Les journées internationales organisées par Sant’Egidio ont eu lieu cette fois en Allemagne, plus précisément en Westphalie, à Münster et Osnabrück. Ces deux cités sont passées dans l’Histoire quand y furent conclus en 1648 les traités de Westphalie instituant la paix religieuse et civile dans l’Empire germanique après trente ans d’une guerre destructrice. La moitié de la population allemande de l’époque y a péri. La chancelière allemande l’a rappelé dans son long discours lors de la séance inaugurale le 10 septembre. En campagne électorale (les élections législatives allemandes ont lieu le 24 septembre), elle avait tenu à participer pour la seconde fois à la manifestation de l’organisation romaine.

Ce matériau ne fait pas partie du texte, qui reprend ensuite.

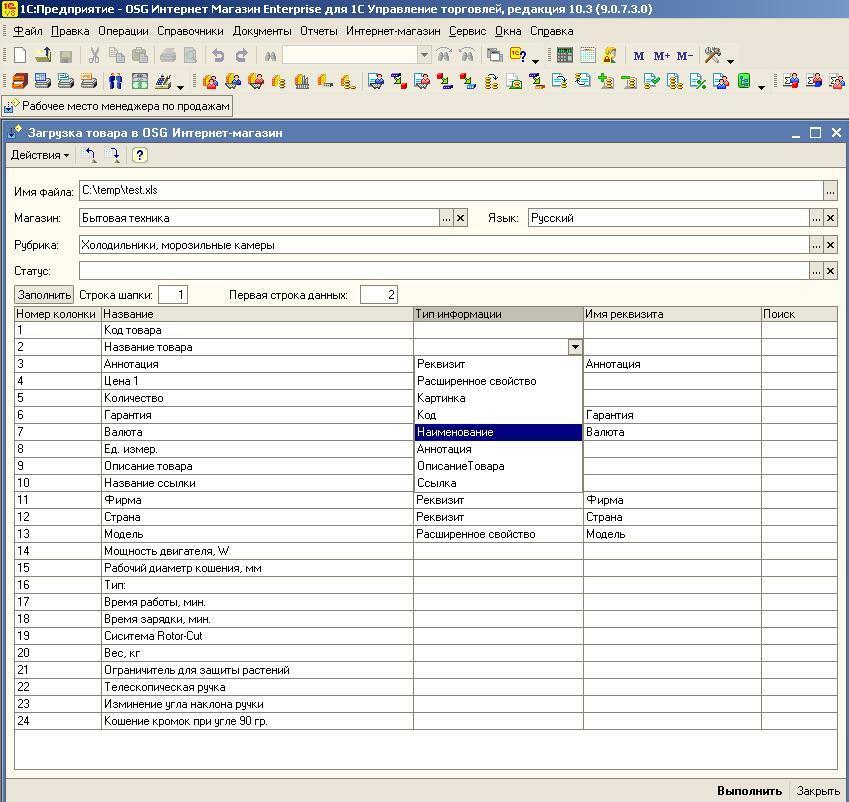The height and width of the screenshot is (802, 849).
Task: Click the Заполнить button
Action: (45, 295)
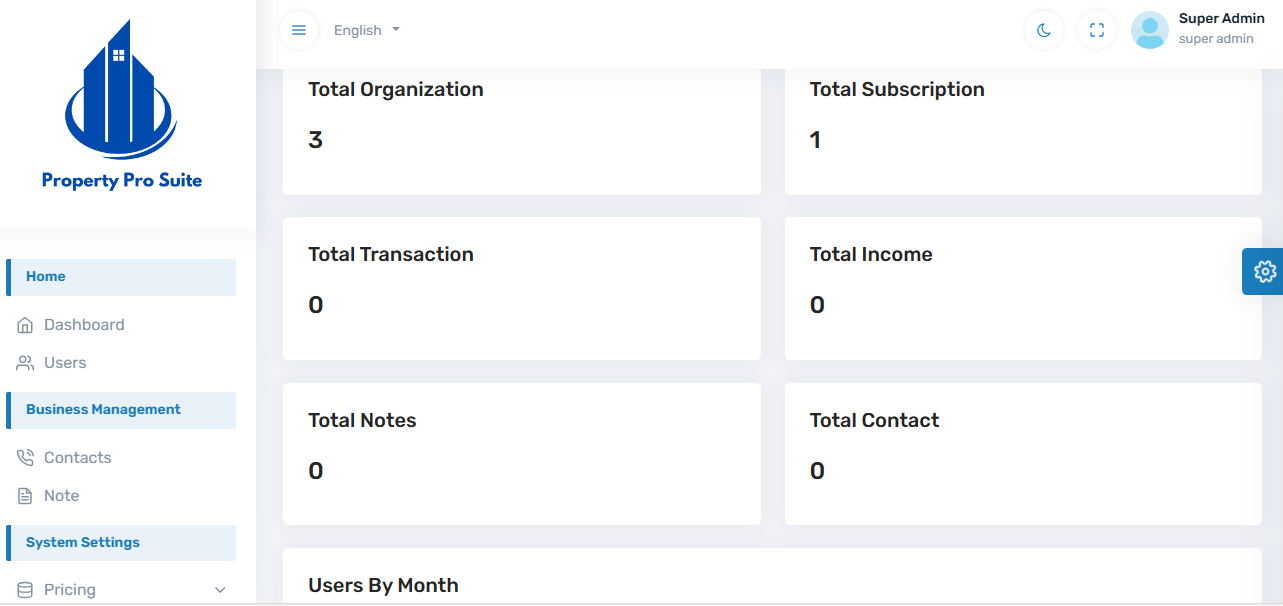
Task: Select the Total Organization card
Action: click(x=521, y=130)
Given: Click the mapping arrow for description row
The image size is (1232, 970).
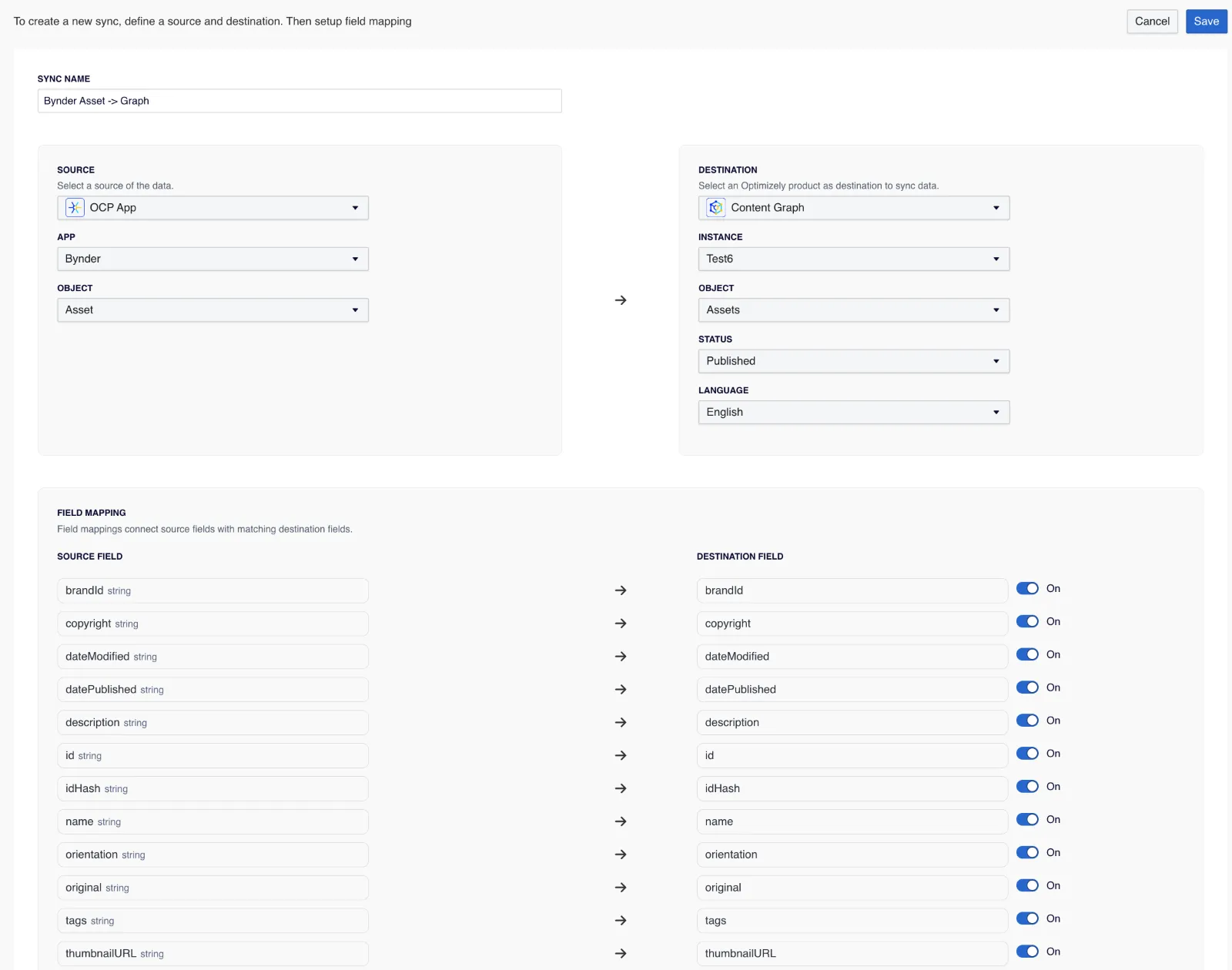Looking at the screenshot, I should (621, 723).
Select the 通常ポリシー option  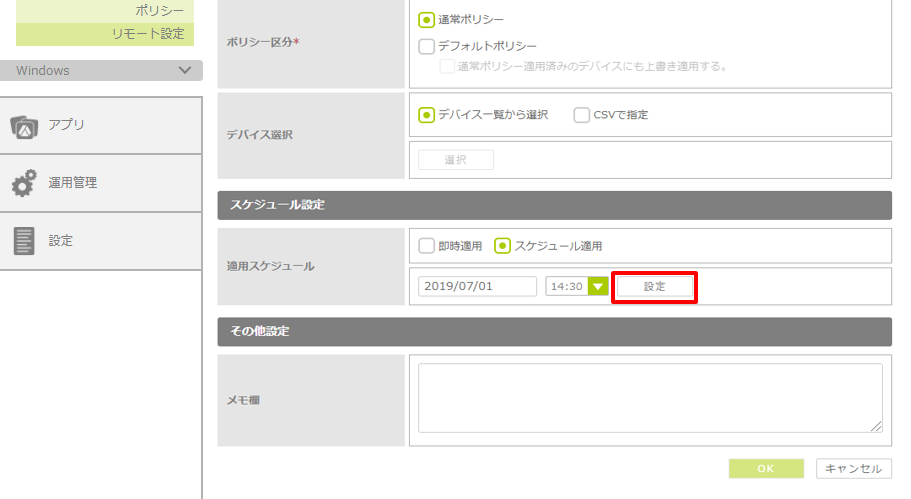(427, 19)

Si l’on s’est référé au précédent des traités de Westphalie et si les deux villes avaient été choisies cette année, c’est surtout à cause de la commémoration du cinquième centenaire de la Réforme. Entre l’affichage des thèses de Luther et le déclenchement de la guerre de Trente ans, un siècle tout juste s’était écoulé (1517-1618). Nous sommes aussi, comme l’a rappelé Angela Merkel, à la veille du centenaire de la fin de la Première Guerre mondiale, ce qui n’a pas empêché ni la seconde, ni la Shoah. On ne pouvait pas, à Münster, ignorer le nom de son ancien évêque, le comte Von Galen, qui de 1933 à 1945 s’insurgea en chaire contre l’idéologie nazie, les camps de concentration, les atteintes à la dignité humaine, la liquidation des handicapés. Fait cardinal par Pie XII, il a été béatifié en 2005 par Benoît XVI.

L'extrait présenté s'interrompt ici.